Implementing the New Clamp Approach
Following on from the basic example, let’s take a look at how clamp could be implemented into your project.
The initial step that would be recommended when first setting up the typography rules in CSS is to decide on a typographic scale. In other words, it defines the difference in size between H1 to H6. You may be able to do this yourself or have a conversation with a digital designer to establish what this should be. A great resource is the Type Scale Visual Calculator by Jeremy Church.
The following steps will look at a specific heading, H1. Please note that you will repeat these steps for each heading style that you have on your project.
The next step is to decide what the maximum font size will be. In other words, on the largest screen size that your app caters for, what is the largest size the font will go to.
Please note that we need this value in REM, so the REM Calculator is useful to convert your pixel value.
Related to step two, we now want to define the minimum font size. Similarly, this would be the lowest font size that would be used on the smallest mobile device used to view your website. Again, this would be defined using REM.
The final step is to calculate the middle value – essentially, the middle value is the dynamic value that the font size will scale between the min and the max values.
It should be stated that this is arguably the trickiest part of the process. For instance, the people who came up with this solution have entire interpolation diagrams to showcase their findings.

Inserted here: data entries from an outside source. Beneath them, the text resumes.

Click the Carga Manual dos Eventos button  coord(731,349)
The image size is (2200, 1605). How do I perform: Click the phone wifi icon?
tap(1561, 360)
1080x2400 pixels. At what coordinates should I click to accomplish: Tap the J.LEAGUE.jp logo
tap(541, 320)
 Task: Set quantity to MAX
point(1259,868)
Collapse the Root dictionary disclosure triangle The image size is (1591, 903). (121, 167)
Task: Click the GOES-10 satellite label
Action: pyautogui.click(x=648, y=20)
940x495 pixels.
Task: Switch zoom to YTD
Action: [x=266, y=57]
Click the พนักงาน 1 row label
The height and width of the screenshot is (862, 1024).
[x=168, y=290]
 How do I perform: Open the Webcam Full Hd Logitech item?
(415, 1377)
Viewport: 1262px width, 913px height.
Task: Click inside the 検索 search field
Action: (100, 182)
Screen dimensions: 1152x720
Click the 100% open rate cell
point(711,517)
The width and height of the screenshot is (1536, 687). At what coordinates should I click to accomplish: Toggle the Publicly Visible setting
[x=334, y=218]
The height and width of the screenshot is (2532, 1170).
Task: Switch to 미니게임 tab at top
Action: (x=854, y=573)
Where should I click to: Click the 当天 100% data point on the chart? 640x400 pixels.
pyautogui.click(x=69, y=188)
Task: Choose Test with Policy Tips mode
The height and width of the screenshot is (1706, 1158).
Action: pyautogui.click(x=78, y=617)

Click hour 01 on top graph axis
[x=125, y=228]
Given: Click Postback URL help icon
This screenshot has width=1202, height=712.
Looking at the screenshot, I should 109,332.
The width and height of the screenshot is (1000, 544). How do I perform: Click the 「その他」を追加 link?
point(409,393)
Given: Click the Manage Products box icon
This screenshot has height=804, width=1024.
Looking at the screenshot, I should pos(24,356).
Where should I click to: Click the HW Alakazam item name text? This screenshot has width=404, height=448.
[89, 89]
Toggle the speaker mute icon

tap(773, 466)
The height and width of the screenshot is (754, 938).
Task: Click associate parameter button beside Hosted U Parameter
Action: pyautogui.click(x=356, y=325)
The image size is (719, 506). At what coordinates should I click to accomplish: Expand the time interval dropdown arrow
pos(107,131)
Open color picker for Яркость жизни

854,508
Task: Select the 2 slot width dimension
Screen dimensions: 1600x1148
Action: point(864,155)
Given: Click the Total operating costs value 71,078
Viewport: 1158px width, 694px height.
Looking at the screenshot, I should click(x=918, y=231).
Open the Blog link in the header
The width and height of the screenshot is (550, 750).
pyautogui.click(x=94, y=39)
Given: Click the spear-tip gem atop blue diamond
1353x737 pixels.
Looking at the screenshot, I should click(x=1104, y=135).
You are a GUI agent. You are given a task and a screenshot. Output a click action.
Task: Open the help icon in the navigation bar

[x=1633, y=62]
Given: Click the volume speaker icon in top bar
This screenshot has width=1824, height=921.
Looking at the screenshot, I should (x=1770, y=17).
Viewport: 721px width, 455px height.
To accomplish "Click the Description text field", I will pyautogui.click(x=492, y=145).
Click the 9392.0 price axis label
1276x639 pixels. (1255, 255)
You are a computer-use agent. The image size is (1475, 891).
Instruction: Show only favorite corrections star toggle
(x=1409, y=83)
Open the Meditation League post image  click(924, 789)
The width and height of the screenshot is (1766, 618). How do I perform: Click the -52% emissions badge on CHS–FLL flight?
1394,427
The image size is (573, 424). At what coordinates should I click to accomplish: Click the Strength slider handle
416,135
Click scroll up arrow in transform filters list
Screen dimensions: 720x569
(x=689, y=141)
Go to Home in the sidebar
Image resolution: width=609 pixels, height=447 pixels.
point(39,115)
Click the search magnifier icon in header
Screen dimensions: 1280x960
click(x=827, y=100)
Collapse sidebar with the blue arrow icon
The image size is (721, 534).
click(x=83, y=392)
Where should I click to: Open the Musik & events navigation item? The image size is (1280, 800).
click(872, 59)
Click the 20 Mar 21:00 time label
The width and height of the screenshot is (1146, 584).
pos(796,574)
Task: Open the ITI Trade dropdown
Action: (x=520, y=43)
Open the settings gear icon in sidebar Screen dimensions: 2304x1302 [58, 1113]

The good news though is that the critical thinking has already been done and there is a clamp calculator on CSS Tricks. It is a case of entering some basic values and you copy the data that it spits out. The inputs are as follows:
- Minimum viewport width – The smallest screen size you cater for, so an iPhone 5 is 320px.
- Maximum viewport width – The largest screen size you cater for, so an HD desktop is 1920px.
- Minimum font size (in rem) e.g. 3.375.
- Maximum font size (in rem) e.g. 7.59375.
- 1 rem – Define what 1rem is in pixels e.g. 16px.
The final H1 CSS output could be something like: “font-size: clamp(3.375rem, 2.5313rem + 4.2188vw, 7.59375rem);”
The full code example – which details the traditional media query approach and the new clamp method – is detailed below:
What are the Drawbacks of Clamp?
Whilst the new solution is an improvement on the old way of doing things, there are some considerations worth mentioning:
Issue One – The Code is Not Accessible to Junior Developers
Using CSS clamp is not as easy as using simple pixel values and some inexperienced developers may have some trouble with the more complex clamp method. To solve this, perhaps a senior developer would handle this when setting the project up and then handing it over to the junior developer.
Issue Two – The Code is Not IE Compatible
If you are working for a client who requires IE support for a project, then clamp is not supported. You will need to use the old way of using media queries. However, given that in 2021, Bootstrap 5 and WordPress 5.8 have dropped IE support, most modern websites do not need to worry about this anymore.
Issue Three – Calculation Assumes the Base Font Size Does Not Change
The middle value in the calculation uses the base font size as a guide, so any change in the base size would require a second clamp value calculation. If you need to change the base font size at a specific breakpoint, then the second set of clamp values would be required for that breakpoint.
The changes are really exciting and pave the way for a slick responsive typography solution. Developers can write simple, easy to maintain code that provides a tailored experience for the user’s specific device.
However, this only scratches the surface of clamp’s capabilities. Where we have applied clamp to font size can also be applied to the responsive width and height of elements, responsive padding and margin, container sizes etc.